Saved entries
------------------------

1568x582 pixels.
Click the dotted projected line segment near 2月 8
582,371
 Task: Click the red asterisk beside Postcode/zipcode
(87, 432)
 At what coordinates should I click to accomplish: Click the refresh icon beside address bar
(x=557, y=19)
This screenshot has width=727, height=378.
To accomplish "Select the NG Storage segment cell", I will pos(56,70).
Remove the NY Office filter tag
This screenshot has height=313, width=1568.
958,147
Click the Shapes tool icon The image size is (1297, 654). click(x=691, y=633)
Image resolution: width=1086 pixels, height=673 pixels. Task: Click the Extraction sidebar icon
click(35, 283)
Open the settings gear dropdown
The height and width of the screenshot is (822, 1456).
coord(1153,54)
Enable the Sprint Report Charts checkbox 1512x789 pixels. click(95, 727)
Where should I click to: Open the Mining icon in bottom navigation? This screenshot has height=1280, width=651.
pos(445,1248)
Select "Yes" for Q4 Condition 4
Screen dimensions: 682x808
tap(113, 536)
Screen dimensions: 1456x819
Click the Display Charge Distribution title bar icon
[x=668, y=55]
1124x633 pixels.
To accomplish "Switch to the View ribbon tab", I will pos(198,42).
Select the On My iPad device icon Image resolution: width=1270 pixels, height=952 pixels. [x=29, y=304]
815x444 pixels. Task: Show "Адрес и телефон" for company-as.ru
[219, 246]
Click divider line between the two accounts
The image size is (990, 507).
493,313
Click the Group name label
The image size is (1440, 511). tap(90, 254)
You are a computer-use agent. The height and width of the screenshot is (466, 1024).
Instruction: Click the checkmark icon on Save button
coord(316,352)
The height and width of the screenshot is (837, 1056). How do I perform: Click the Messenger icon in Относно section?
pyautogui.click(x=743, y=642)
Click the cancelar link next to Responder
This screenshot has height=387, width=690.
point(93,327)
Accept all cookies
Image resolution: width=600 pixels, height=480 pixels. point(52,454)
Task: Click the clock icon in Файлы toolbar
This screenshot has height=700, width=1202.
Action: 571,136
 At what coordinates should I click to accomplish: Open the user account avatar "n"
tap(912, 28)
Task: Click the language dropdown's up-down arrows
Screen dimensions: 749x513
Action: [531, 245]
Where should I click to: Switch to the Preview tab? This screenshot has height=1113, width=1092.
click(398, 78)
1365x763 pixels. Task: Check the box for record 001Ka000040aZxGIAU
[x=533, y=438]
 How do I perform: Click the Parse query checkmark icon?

------------------------

* **WHAT IS ASKED**
Rewrite the material from the line containing "1365x763 pixels. Task: Check" through the end, requests included, shifting every coordinate in the answers by adding 117.

* **WRITTEN RESPONSE**
1365x763 pixels. Task: Check the box for record 001Ka000040aZxGIAU
[x=650, y=555]
 How do I perform: Click the Parse query checkmark icon?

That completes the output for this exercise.